The officer who has issued your ticket also has the opportunity to draft a written statement which provides their account of incidents. Nonetheless, this situation does not commonly occur, due to several potential factors. The officer involved may not have enough time to jot down the response or they might no longer have employment within the specific department, or they may simply overlook the case.
The absence of a response from the officer presents a significant possibility for your citation to be dismissed. It could potentially be dropped based solely on the grounds of not receiving any account from the officer's end. Hence, under such circumstances, the citation may not stand valid.
Upon receipt of all declarations and supporting evidence, the judge will review the case and make a ruling. The court informs you of the decision via mail. The average timeline can be anywhere between 30-90 days, although this varies depending on the county.
In case the ruling is not in your favor, fret not—you have another chance. Within 20 days of the mailing date of the TBD decision notice, you can request a 'Trial De Novo' (new trial). It is an entirely fresh trial which disregards the TBD and provides you with another opportunity to contest the ticket.
Ensure you file the 'Request for New Trial' or 'Form TR-220' promptly within the stipulated time. If you missed the deadline, it may become tough to overturn this ruling.
The preparations for the trial stage are much the same as they were for the TBD regarding evidence. The main difference is that you or your attorney will now physically present your case within a court setting. The same risk of the officer not appearing is valid for the Trial De Novo—if that happens, your ticket might be dismissed purely on that basis.
In a nutshell, a Trial by Declaration is a viable option should you decide to contest a ticket in California.
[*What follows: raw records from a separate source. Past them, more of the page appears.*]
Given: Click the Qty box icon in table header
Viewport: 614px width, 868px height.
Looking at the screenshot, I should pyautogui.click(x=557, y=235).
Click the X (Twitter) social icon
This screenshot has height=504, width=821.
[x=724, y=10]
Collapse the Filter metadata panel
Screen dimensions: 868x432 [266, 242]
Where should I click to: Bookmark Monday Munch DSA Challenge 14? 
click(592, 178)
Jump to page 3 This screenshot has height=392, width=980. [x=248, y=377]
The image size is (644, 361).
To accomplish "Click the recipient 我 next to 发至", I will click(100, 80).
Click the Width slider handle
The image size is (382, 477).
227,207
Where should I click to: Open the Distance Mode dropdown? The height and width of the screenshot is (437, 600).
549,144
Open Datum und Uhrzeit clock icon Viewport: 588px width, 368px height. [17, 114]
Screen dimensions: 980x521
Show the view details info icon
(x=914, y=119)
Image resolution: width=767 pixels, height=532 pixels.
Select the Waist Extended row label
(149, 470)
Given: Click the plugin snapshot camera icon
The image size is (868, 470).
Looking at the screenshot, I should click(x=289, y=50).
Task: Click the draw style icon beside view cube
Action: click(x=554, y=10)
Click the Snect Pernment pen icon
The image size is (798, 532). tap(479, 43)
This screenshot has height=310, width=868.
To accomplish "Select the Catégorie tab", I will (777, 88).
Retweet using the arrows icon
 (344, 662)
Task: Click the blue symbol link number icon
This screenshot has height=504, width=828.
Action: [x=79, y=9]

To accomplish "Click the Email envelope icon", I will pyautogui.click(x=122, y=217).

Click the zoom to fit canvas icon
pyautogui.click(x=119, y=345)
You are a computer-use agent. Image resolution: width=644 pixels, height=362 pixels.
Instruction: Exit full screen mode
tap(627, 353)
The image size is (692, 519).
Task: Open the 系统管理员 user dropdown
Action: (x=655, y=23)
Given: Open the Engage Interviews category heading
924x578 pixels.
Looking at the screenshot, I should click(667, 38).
It allows you to make your case without enduring the emotional stress and time commitment of a physical court appearance. Understanding each aspect, from the initiation of the process, writing a persuasive declaration, to the possibility and preparation for a Trial De Novo ensures you are well-equipped to navigate the system at your discretion. Never forget, you are a responsible citizen who knows how to defend your rights in the face of perceived unfair penalization.